= Task to complete =
Would you return every entry below without a single difference?

** Input data follows **

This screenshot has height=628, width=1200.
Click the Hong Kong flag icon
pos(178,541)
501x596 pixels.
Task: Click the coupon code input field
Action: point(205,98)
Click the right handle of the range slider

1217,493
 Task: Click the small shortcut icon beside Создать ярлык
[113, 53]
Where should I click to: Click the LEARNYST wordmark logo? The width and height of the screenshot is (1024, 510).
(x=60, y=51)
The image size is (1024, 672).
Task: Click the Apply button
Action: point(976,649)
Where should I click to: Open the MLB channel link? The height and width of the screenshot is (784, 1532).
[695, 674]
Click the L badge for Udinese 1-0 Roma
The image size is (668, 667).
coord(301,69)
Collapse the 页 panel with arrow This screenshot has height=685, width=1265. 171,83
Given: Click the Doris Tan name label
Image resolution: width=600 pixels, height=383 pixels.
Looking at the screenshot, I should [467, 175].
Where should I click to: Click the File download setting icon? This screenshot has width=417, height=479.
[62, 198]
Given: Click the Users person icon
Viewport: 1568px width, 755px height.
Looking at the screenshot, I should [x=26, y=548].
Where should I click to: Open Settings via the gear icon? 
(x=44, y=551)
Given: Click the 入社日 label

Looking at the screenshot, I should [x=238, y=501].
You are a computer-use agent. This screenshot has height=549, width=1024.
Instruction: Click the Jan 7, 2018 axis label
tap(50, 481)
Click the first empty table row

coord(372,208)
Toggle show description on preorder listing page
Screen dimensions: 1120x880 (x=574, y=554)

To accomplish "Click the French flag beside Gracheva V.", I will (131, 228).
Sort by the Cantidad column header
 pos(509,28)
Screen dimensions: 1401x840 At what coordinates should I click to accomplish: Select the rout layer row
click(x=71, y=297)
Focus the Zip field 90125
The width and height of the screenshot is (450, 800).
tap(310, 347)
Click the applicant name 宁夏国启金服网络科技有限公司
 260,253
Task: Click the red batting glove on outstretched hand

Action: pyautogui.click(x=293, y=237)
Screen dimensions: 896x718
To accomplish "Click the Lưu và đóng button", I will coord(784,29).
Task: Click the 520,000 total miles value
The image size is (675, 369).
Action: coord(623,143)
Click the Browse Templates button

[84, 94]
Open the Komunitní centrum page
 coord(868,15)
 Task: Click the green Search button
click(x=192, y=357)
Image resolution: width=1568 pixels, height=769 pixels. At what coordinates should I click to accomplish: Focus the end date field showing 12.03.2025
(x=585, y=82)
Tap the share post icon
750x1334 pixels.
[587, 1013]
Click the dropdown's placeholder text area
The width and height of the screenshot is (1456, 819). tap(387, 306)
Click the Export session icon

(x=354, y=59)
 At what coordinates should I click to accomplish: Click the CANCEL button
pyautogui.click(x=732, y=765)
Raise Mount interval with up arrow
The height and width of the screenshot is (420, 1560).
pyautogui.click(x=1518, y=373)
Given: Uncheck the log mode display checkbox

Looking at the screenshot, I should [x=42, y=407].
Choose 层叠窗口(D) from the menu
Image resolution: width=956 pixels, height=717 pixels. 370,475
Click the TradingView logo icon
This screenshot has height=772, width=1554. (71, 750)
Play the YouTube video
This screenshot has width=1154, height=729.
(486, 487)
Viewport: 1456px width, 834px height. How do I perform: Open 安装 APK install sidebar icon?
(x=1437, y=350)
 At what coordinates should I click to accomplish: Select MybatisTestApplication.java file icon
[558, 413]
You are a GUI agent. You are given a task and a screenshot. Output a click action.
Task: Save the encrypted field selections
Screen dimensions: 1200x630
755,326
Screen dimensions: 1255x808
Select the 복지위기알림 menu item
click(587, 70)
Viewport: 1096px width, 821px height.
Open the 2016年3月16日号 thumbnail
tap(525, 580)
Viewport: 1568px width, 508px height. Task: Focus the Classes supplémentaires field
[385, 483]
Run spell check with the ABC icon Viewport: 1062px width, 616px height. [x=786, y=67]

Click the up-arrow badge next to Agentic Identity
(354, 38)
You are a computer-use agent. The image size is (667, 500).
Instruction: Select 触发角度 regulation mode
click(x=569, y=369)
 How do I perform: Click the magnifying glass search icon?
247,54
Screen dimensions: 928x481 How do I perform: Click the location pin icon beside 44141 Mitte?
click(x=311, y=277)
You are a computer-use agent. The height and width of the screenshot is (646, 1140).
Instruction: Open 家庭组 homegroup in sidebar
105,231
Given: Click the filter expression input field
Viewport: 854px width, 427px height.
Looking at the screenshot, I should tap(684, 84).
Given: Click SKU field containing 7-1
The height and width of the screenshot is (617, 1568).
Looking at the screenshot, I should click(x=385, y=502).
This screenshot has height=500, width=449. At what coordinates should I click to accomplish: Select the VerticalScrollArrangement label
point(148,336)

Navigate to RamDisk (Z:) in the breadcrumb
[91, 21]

** End of Input data **

= Answer space =
This screenshot has height=628, width=1200.
Click the Hong Kong flag icon
pos(178,541)
501x596 pixels.
Task: Click the coupon code input field
Action: point(205,98)
Click the right handle of the range slider

1217,493
 Task: Click the small shortcut icon beside Создать ярлык
[113, 53]
Where should I click to: Click the LEARNYST wordmark logo? The width and height of the screenshot is (1024, 510).
(x=60, y=51)
The image size is (1024, 672).
Task: Click the Apply button
Action: point(976,649)
Where should I click to: Open the MLB channel link? The height and width of the screenshot is (784, 1532).
[695, 674]
Click the L badge for Udinese 1-0 Roma
The image size is (668, 667).
coord(301,69)
Collapse the 页 panel with arrow This screenshot has height=685, width=1265. 171,83
Given: Click the Doris Tan name label
Image resolution: width=600 pixels, height=383 pixels.
Looking at the screenshot, I should [467, 175].
Where should I click to: Click the File download setting icon? This screenshot has width=417, height=479.
[62, 198]
Given: Click the Users person icon
Viewport: 1568px width, 755px height.
Looking at the screenshot, I should [x=26, y=548].
Where should I click to: Open Settings via the gear icon? 
(x=44, y=551)
Given: Click the 入社日 label

Looking at the screenshot, I should [x=238, y=501].
You are a computer-use agent. This screenshot has height=549, width=1024.
Instruction: Click the Jan 7, 2018 axis label
tap(50, 481)
Click the first empty table row

coord(372,208)
Toggle show description on preorder listing page
Screen dimensions: 1120x880 (x=574, y=554)

To accomplish "Click the French flag beside Gracheva V.", I will (131, 228).
Sort by the Cantidad column header
 pos(509,28)
Screen dimensions: 1401x840 At what coordinates should I click to accomplish: Select the rout layer row
click(x=71, y=297)
Focus the Zip field 90125
The width and height of the screenshot is (450, 800).
tap(310, 347)
Click the applicant name 宁夏国启金服网络科技有限公司
 260,253
Task: Click the red batting glove on outstretched hand

Action: pyautogui.click(x=293, y=237)
Screen dimensions: 896x718
To accomplish "Click the Lưu và đóng button", I will coord(784,29).
Task: Click the 520,000 total miles value
The image size is (675, 369).
Action: coord(623,143)
Click the Browse Templates button

[84, 94]
Open the Komunitní centrum page
 coord(868,15)
 Task: Click the green Search button
click(x=192, y=357)
Image resolution: width=1568 pixels, height=769 pixels. At what coordinates should I click to accomplish: Focus the end date field showing 12.03.2025
(x=585, y=82)
Tap the share post icon
750x1334 pixels.
[587, 1013]
Click the dropdown's placeholder text area
The width and height of the screenshot is (1456, 819). tap(387, 306)
Click the Export session icon

(x=354, y=59)
 At what coordinates should I click to accomplish: Click the CANCEL button
pyautogui.click(x=732, y=765)
Raise Mount interval with up arrow
The height and width of the screenshot is (420, 1560).
pyautogui.click(x=1518, y=373)
Given: Uncheck the log mode display checkbox

Looking at the screenshot, I should [x=42, y=407].
Choose 层叠窗口(D) from the menu
Image resolution: width=956 pixels, height=717 pixels. 370,475
Click the TradingView logo icon
This screenshot has height=772, width=1554. (71, 750)
Play the YouTube video
This screenshot has width=1154, height=729.
(486, 487)
Viewport: 1456px width, 834px height. How do I perform: Open 安装 APK install sidebar icon?
(x=1437, y=350)
 At what coordinates should I click to accomplish: Select MybatisTestApplication.java file icon
[558, 413]
You are a GUI agent. You are given a task and a screenshot. Output a click action.
Task: Save the encrypted field selections
Screen dimensions: 1200x630
755,326
Screen dimensions: 1255x808
Select the 복지위기알림 menu item
click(587, 70)
Viewport: 1096px width, 821px height.
Open the 2016年3月16日号 thumbnail
tap(525, 580)
Viewport: 1568px width, 508px height. Task: Focus the Classes supplémentaires field
[385, 483]
Run spell check with the ABC icon Viewport: 1062px width, 616px height. [x=786, y=67]

Click the up-arrow badge next to Agentic Identity
(354, 38)
You are a computer-use agent. The image size is (667, 500).
Instruction: Select 触发角度 regulation mode
click(x=569, y=369)
 How do I perform: Click the magnifying glass search icon?
247,54
Screen dimensions: 928x481 How do I perform: Click the location pin icon beside 44141 Mitte?
click(x=311, y=277)
You are a computer-use agent. The height and width of the screenshot is (646, 1140).
Instruction: Open 家庭组 homegroup in sidebar
105,231
Given: Click the filter expression input field
Viewport: 854px width, 427px height.
Looking at the screenshot, I should tap(684, 84).
Given: Click SKU field containing 7-1
The height and width of the screenshot is (617, 1568).
Looking at the screenshot, I should click(x=385, y=502).
This screenshot has height=500, width=449. At what coordinates should I click to accomplish: Select the VerticalScrollArrangement label
point(148,336)

Navigate to RamDisk (Z:) in the breadcrumb
[91, 21]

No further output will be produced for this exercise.